• EXERCISE DESCRIPTION: Output each entry in full so that the result matches the data exactly.

Start of MATERIALS PROVIDED

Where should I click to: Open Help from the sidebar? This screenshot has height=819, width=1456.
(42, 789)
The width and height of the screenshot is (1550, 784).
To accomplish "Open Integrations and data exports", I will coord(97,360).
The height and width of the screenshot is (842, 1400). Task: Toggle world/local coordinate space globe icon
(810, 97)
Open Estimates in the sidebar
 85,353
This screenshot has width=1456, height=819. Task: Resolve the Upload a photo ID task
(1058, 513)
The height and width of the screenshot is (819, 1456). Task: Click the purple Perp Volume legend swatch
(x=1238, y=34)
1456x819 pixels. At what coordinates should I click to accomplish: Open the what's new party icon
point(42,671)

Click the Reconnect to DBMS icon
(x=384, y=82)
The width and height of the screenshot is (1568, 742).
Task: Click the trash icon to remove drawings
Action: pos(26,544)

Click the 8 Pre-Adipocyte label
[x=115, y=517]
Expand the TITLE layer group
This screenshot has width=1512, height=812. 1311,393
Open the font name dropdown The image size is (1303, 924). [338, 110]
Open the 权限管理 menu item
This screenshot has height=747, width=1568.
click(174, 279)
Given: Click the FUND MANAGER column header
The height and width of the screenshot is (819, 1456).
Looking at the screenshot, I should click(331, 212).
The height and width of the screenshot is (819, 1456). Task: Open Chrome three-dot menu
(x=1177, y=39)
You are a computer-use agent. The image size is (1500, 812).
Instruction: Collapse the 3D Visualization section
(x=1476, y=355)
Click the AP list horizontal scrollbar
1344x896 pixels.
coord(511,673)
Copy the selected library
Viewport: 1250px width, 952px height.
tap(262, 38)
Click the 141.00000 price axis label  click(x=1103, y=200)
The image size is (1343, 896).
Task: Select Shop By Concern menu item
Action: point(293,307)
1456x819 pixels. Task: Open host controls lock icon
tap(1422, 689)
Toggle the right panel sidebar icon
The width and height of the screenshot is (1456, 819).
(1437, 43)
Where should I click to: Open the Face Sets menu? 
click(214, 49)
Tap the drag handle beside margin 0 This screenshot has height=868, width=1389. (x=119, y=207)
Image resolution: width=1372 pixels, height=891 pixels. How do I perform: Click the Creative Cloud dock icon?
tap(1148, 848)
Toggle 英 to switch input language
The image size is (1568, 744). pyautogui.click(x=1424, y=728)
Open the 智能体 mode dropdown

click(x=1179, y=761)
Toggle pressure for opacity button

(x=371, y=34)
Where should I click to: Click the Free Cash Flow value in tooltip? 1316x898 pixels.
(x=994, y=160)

End of MATERIALS PROVIDED

• ANSWER BOX:
Where should I click to: Open Help from the sidebar? This screenshot has height=819, width=1456.
(42, 789)
The width and height of the screenshot is (1550, 784).
To accomplish "Open Integrations and data exports", I will coord(97,360).
The height and width of the screenshot is (842, 1400). Task: Toggle world/local coordinate space globe icon
(810, 97)
Open Estimates in the sidebar
 85,353
This screenshot has width=1456, height=819. Task: Resolve the Upload a photo ID task
(1058, 513)
The height and width of the screenshot is (819, 1456). Task: Click the purple Perp Volume legend swatch
(x=1238, y=34)
1456x819 pixels. At what coordinates should I click to accomplish: Open the what's new party icon
point(42,671)

Click the Reconnect to DBMS icon
(x=384, y=82)
The width and height of the screenshot is (1568, 742).
Task: Click the trash icon to remove drawings
Action: pos(26,544)

Click the 8 Pre-Adipocyte label
[x=115, y=517]
Expand the TITLE layer group
This screenshot has width=1512, height=812. 1311,393
Open the font name dropdown The image size is (1303, 924). [338, 110]
Open the 权限管理 menu item
This screenshot has height=747, width=1568.
click(174, 279)
Given: Click the FUND MANAGER column header
The height and width of the screenshot is (819, 1456).
Looking at the screenshot, I should click(331, 212).
The height and width of the screenshot is (819, 1456). Task: Open Chrome three-dot menu
(x=1177, y=39)
You are a computer-use agent. The image size is (1500, 812).
Instruction: Collapse the 3D Visualization section
(x=1476, y=355)
Click the AP list horizontal scrollbar
1344x896 pixels.
coord(511,673)
Copy the selected library
Viewport: 1250px width, 952px height.
tap(262, 38)
Click the 141.00000 price axis label  click(x=1103, y=200)
The image size is (1343, 896).
Task: Select Shop By Concern menu item
Action: point(293,307)
1456x819 pixels. Task: Open host controls lock icon
tap(1422, 689)
Toggle the right panel sidebar icon
The width and height of the screenshot is (1456, 819).
(1437, 43)
Where should I click to: Open the Face Sets menu? 
click(214, 49)
Tap the drag handle beside margin 0 This screenshot has height=868, width=1389. (x=119, y=207)
Image resolution: width=1372 pixels, height=891 pixels. How do I perform: Click the Creative Cloud dock icon?
tap(1148, 848)
Toggle 英 to switch input language
The image size is (1568, 744). pyautogui.click(x=1424, y=728)
Open the 智能体 mode dropdown

click(x=1179, y=761)
Toggle pressure for opacity button

(x=371, y=34)
Where should I click to: Click the Free Cash Flow value in tooltip? 1316x898 pixels.
(x=994, y=160)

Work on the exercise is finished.